Source data:
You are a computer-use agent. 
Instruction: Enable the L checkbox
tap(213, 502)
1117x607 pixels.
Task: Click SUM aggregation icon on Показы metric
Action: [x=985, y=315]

Work to do: Please return every one of the rows above word for word, keeping each line unchanged.

Written reply:
You are a computer-use agent. 
Instruction: Enable the L checkbox
tap(213, 502)
1117x607 pixels.
Task: Click SUM aggregation icon on Показы metric
Action: [x=985, y=315]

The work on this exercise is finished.